Another point with which I disagree is the supremacy given to the link
between language and culture. As someone studying the children of
Portuguese immigrants to Canada, my initial findings suggest that
Portuguese-Canadian youth do not consider language to be as crucial an
element to maintaining a Portuguese (cultural) identity as the older
generation may think. Many of them do not (know how to) speak Portuguese
because they have been told that they (and their parents) do not speak
''good'', ''real'' or ''proper'' Portuguese, and so they prefer speaking in
English, while still affirming and performing a Portuguese identity. As a
result, I disagree with Cruz-Ferreira when she says ''It follows that doing
well in a culture means doing well in the use of its language'' (p.278). I
find that the danger of affirming that a culture cannot be maintained
without its language as do Fishman (1989) and Cruz-Ferreira in this book is
that it reduces and limits a culture's point of reference to a single
language; much like multilingualism often gets reduced to monolingualism.
Or nationalism, for that matter. The homogenizing ideology of the
nation-state that equates one nation with one people and with one language
(as in the quote from Fernando Pessoa at the end of Ch. 11 which should
read ''A minha pátria é a minha língua'', not the other way around) no longer
holds and must open itself to a multiplicity of languages, cultures and
homelands.

The author concludes by saying that the question is not so much whether
several languages ''crowd'' or limit children's breakthrough into language,
but rather ''as Humpty Dumpty would put it, which is to be master'' (p.310).
I take this reformulation to mean that a critical sociolinguistic analysis
of multilingualism is an important follow-up to this study. Throughout the
book, especially in the later chapters on language attitudes and
multiculturalism, Cruz-Ferreira alludes to questions of language and power
and I look forward to any future research that will incorporate such an
analysis with child multilingualism.

Overall, this book constitutes a valuable contribution to the study of
multilingualism and child language and development.
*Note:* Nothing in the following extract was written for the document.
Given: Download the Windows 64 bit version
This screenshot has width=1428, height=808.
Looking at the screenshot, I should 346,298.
Instead of a
chronological overview of the children's development in Portuguese, the
author opted for an interesting cross-sectional analysis of selected
features of the language. The data are well presented, the book is written
clearly and there is an excellent use of up-to-date references, including
Linguist List postings, a complete index of authors and subjects for ease
of reading. Parents, teachers, students and researchers can all take
something useful from this book.

REFERENCES

Bourdieu, P. (1991) Language and Symbolic Power. Oxford: Polity Press.
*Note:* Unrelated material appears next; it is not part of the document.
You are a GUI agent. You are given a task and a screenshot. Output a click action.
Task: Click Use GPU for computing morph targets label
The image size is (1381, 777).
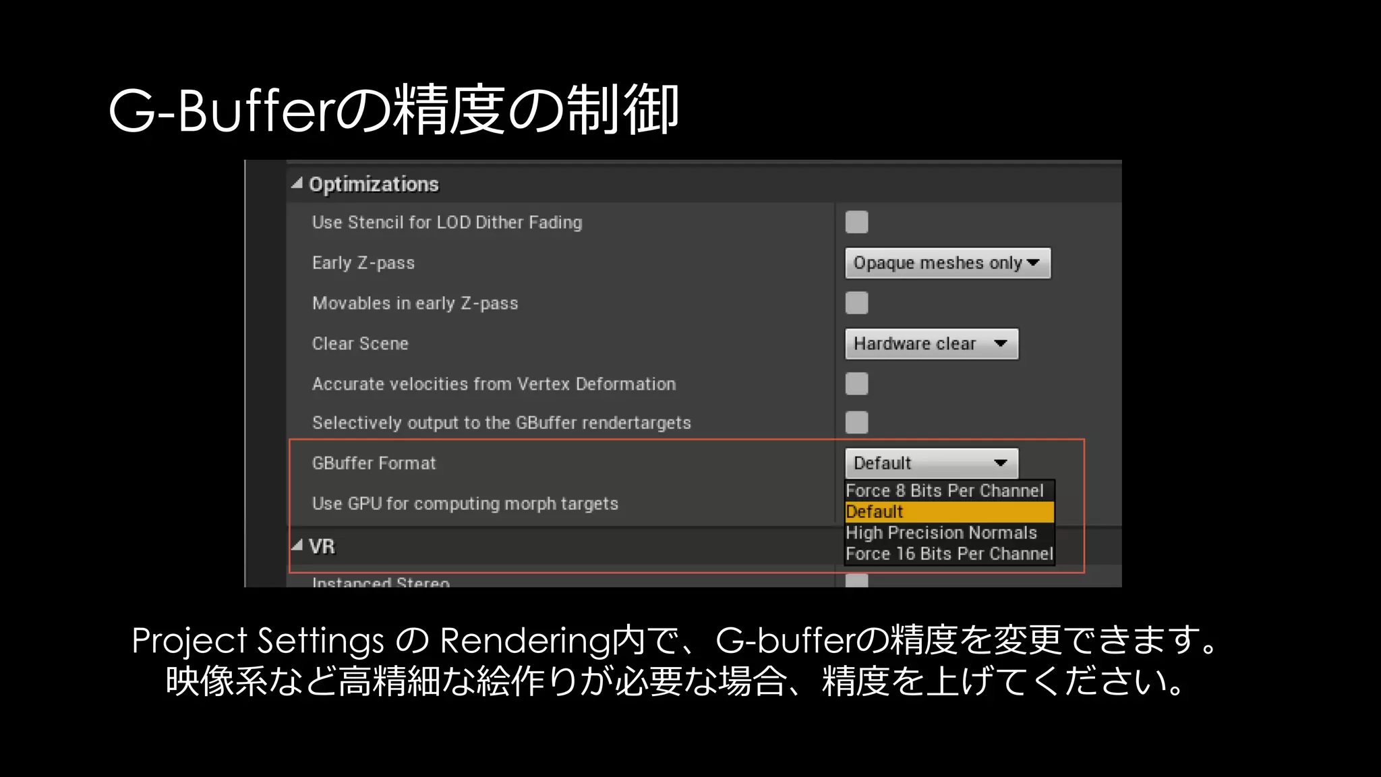pyautogui.click(x=465, y=504)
Fishman, J.A. (1989) Language and Ethnicity in Minority Sociolinguistic
Perspective. Clevedon: Multilingual Matters.

Gupta, A.F. (1994) The Step-tongue: Children's English in Singapore.
Clevedon: Multilingual Matters.

See, H.L.C. (2004) ''Exploring the role of caregivers' pragmatic discourse
strategies in mixed languages policy bilingualism.'' Paper presented to the
Second Lisbon Meeting on Language Acquisition, University of Lisboa.

Yamamoto, M. (2001) Language Use in Interlingual Families: A
Japanese-English Sociolinguistic Study. Clevedon: Multilingual Matters. 

ABOUT THE REVIEWER


Emanuel A. da Silva is a Ph.D. candidate in sociolinguistics at the
Department of French of the University of Toronto, Canada. His research
interests include critical sociolinguistic ethnography, questions of
language, culture, identity and social boundaries. His dissertation will
focus on the sociolinguistic (re)constructions of identity among
second-generation Portuguese-Canadian youth in Toronto.